[Data records]
____________________

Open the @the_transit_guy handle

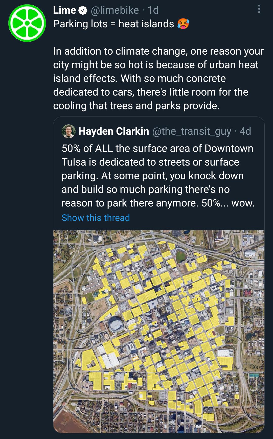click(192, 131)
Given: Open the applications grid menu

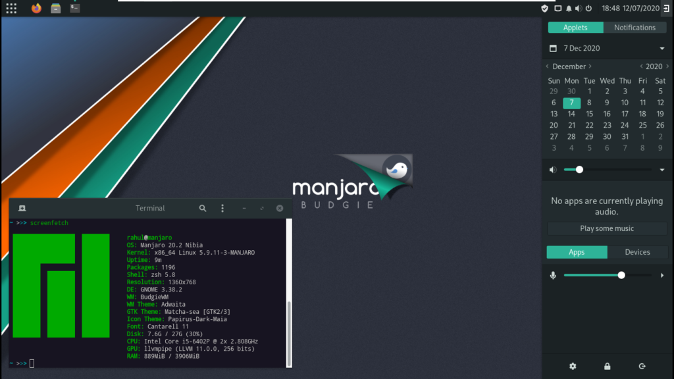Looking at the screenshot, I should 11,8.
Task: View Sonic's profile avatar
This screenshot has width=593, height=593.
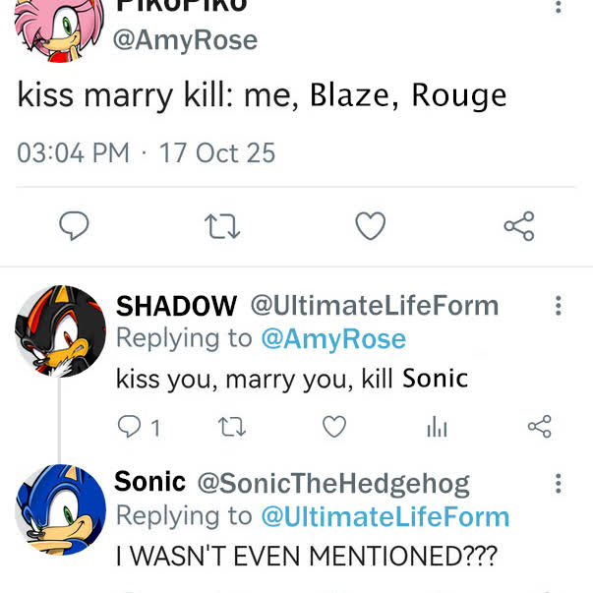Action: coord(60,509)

____________________

Please give the records again word for word, omitting all images.

Open the @the_transit_guy handle

click(192, 131)
Given: Open the applications grid menu

Looking at the screenshot, I should 11,8.
Task: View Sonic's profile avatar
This screenshot has width=593, height=593.
Action: coord(60,509)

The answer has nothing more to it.